WHAT IS NEEDED: Reproduce the passage below about Acciari and the Blues' fourth line in full, word for word.

The one constant has been Acciari, who has taken the rotating cast of characters and made the Blues’ fourth line a consistent contributor to the team’s game, on both ends of the rink.

“We know our role,” Acciari said. “We want to play simple and I think that's one thing that makes it easier on all of us when we're all playing together is just kind of knowing what each one of us is going to do. And that's why I think whoever slots in the lineup, I think it's easy for us to just kind of roll with it because we know what we're gonna do.

“I mean, I'm gonna bring the same game every night. I’m gonna try and throw some hits, block some shots, win some faceoffs and just kind of hem guys in their zone. It's a simple game, but it's easy for guys that I’m playing with and to read off of and jump right in there. And I think with everyone that I've played with so far we've adjusted well to it.”

So whether it’s an NHL veteran who made the team after a tryout or a kid making his NHL debut, and every place in between, all have fit in alongside Acciari.

“He’s a really hardworking guy, and that’s mostly what I can learn from him,” said Alexandrov, who got a chance to be the fourth-line center on Saturday when Acciari was bumped up a line because of Vladimir Tarasenko’s illness. “Just the dedication and the work ethic that he puts in every day, whether it’s in practice or in games.”

It would be wrong to say Acciari has been a surprise in the early going, at least to the Blues. But the last two seasons could have raised some doubts in others after Acciari played in just 62 games total in that span. He missed the first 48 games last season with Florida because of a shoulder injury he suffered in training camp.

But in a season that has moved with all the ease of someone learning to drive with a clutch — a three-game winning streak, an eight-game losing streak, and now a six-game winning streak — Acciari is making a mark. He leads the team in hits, and by a sizable margin, with 58 after 17 games. (Next in line is Ivan Barbashev, with 33.) And he’s doing that playing fourth-line minutes. His hit rate per 60 minutes is tops on the team and puts him 17th in the league among players who have been in 10 or more games.

DATA FOR ANALYSIS:
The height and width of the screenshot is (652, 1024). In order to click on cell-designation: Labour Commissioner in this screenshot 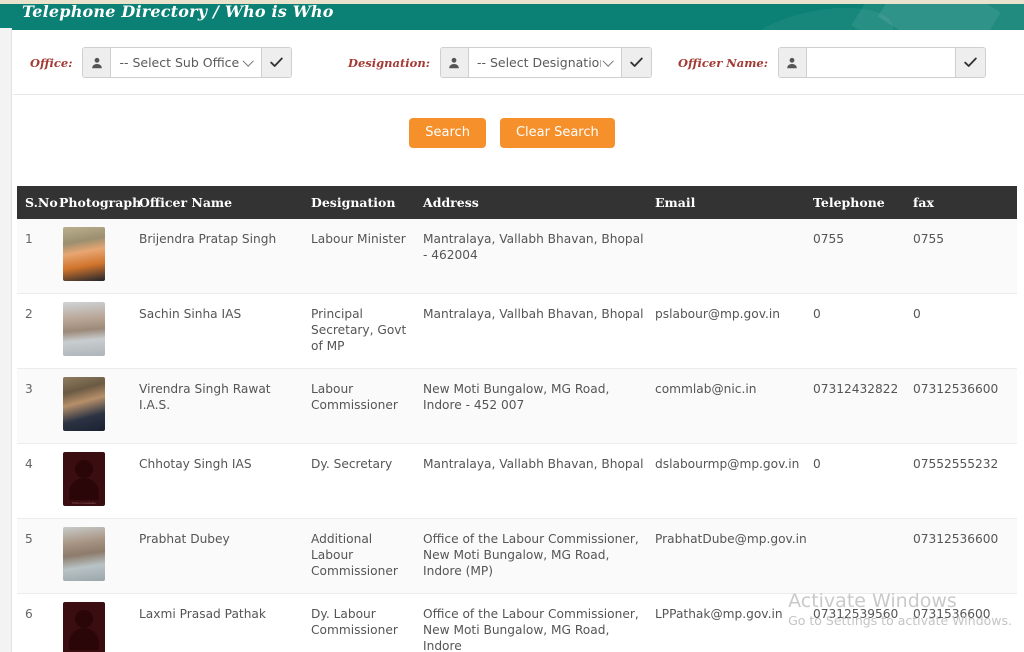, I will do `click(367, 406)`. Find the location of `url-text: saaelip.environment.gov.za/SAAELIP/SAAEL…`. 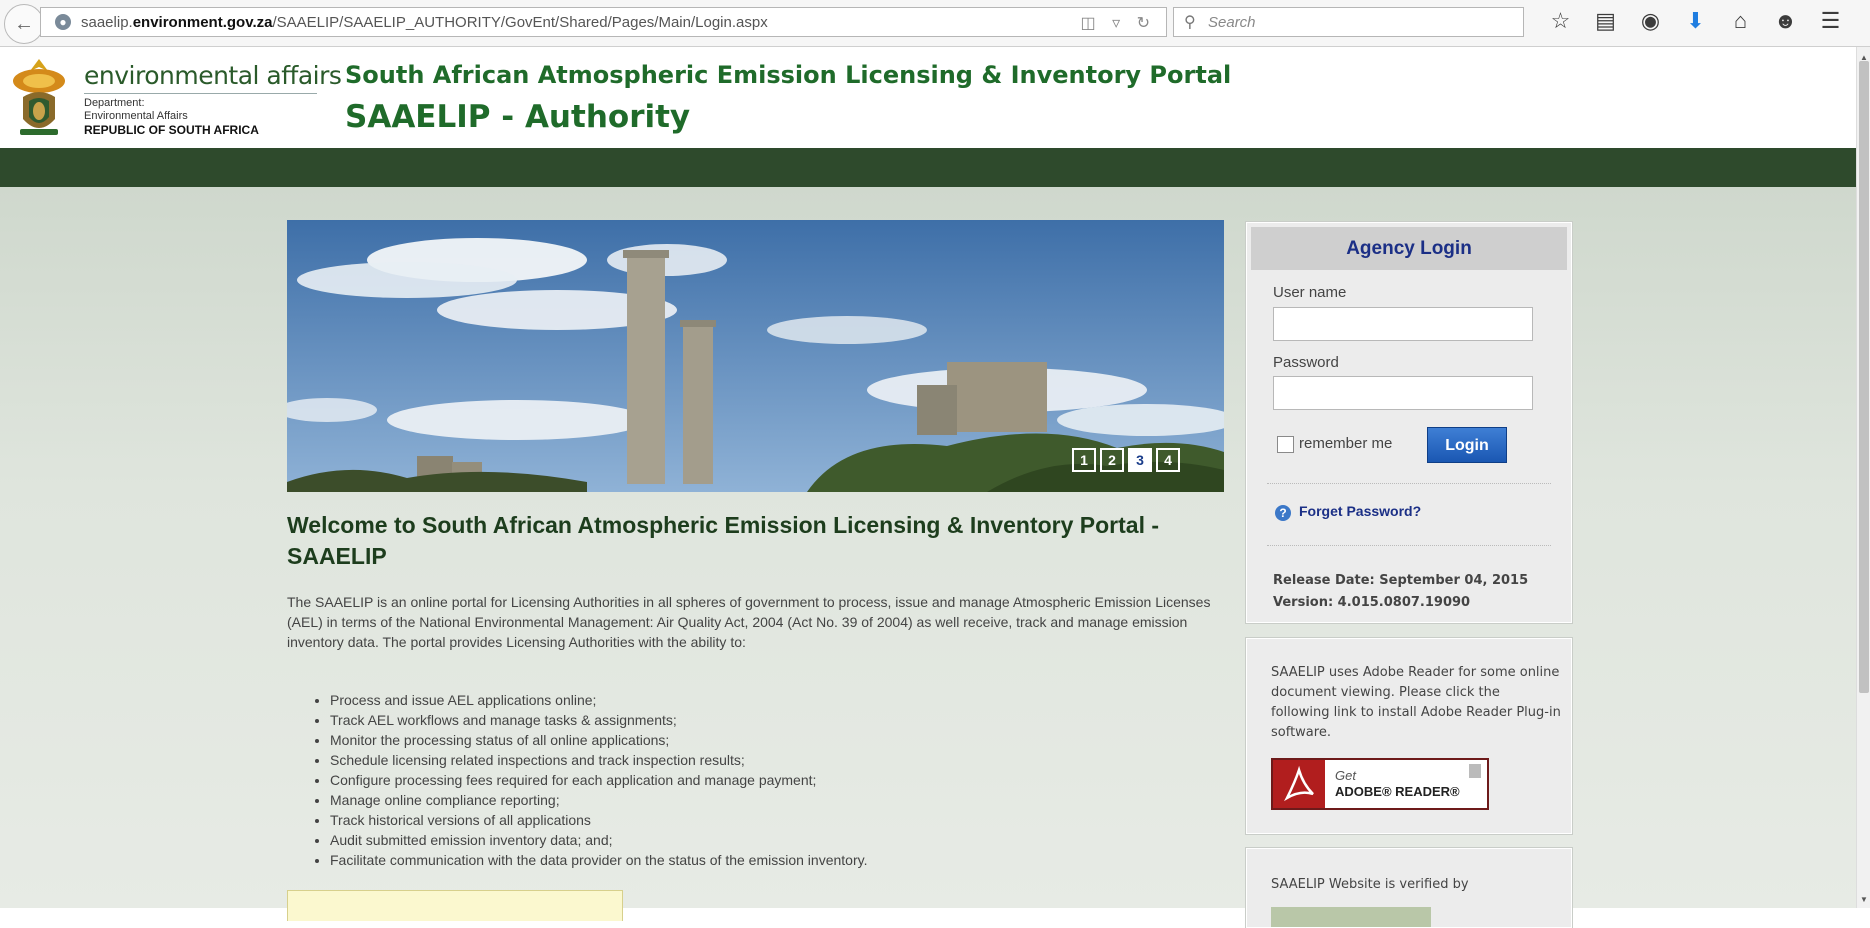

* * *

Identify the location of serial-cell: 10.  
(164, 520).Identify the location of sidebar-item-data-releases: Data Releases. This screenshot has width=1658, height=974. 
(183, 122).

...

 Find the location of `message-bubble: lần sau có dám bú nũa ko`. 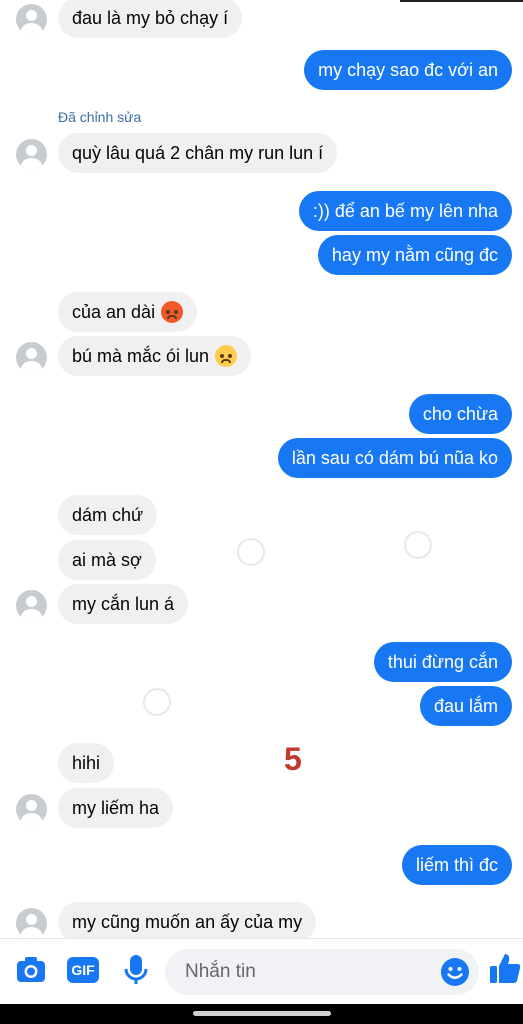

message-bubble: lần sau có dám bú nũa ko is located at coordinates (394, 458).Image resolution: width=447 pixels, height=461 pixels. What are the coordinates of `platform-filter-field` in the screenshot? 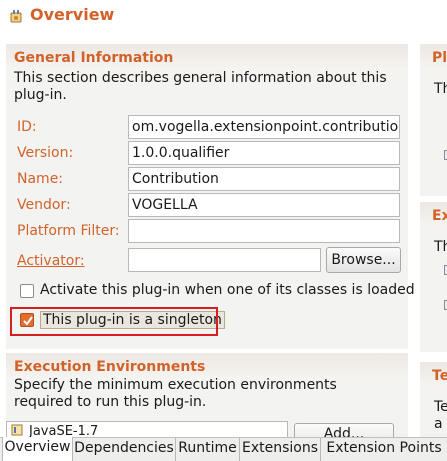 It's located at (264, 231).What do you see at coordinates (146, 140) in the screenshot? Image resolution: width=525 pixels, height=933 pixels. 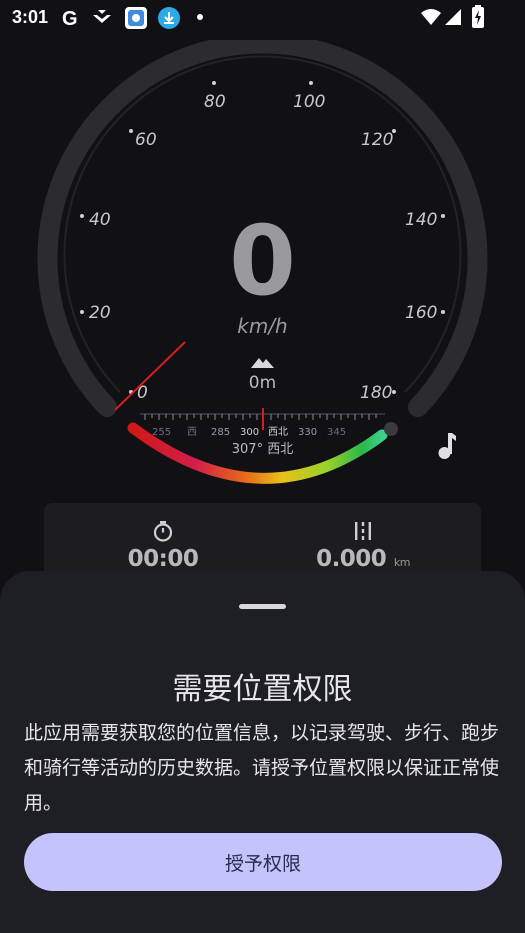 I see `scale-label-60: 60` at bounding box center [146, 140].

ANSWER SPACE:
The one constant has been Acciari, who has taken the rotating cast of characters and made the Blues’ fourth line a consistent contributor to the team’s game, on both ends of the rink.

“We know our role,” Acciari said. “We want to play simple and I think that's one thing that makes it easier on all of us when we're all playing together is just kind of knowing what each one of us is going to do. And that's why I think whoever slots in the lineup, I think it's easy for us to just kind of roll with it because we know what we're gonna do.

“I mean, I'm gonna bring the same game every night. I’m gonna try and throw some hits, block some shots, win some faceoffs and just kind of hem guys in their zone. It's a simple game, but it's easy for guys that I’m playing with and to read off of and jump right in there. And I think with everyone that I've played with so far we've adjusted well to it.”

So whether it’s an NHL veteran who made the team after a tryout or a kid making his NHL debut, and every place in between, all have fit in alongside Acciari.

“He’s a really hardworking guy, and that’s mostly what I can learn from him,” said Alexandrov, who got a chance to be the fourth-line center on Saturday when Acciari was bumped up a line because of Vladimir Tarasenko’s illness. “Just the dedication and the work ethic that he puts in every day, whether it’s in practice or in games.”

It would be wrong to say Acciari has been a surprise in the early going, at least to the Blues. But the last two seasons could have raised some doubts in others after Acciari played in just 62 games total in that span. He missed the first 48 games last season with Florida because of a shoulder injury he suffered in training camp.

But in a season that has moved with all the ease of someone learning to drive with a clutch — a three-game winning streak, an eight-game losing streak, and now a six-game winning streak — Acciari is making a mark. He leads the team in hits, and by a sizable margin, with 58 after 17 games. (Next in line is Ivan Barbashev, with 33.) And he’s doing that playing fourth-line minutes. His hit rate per 60 minutes is tops on the team and puts him 17th in the league among players who have been in 10 or more games.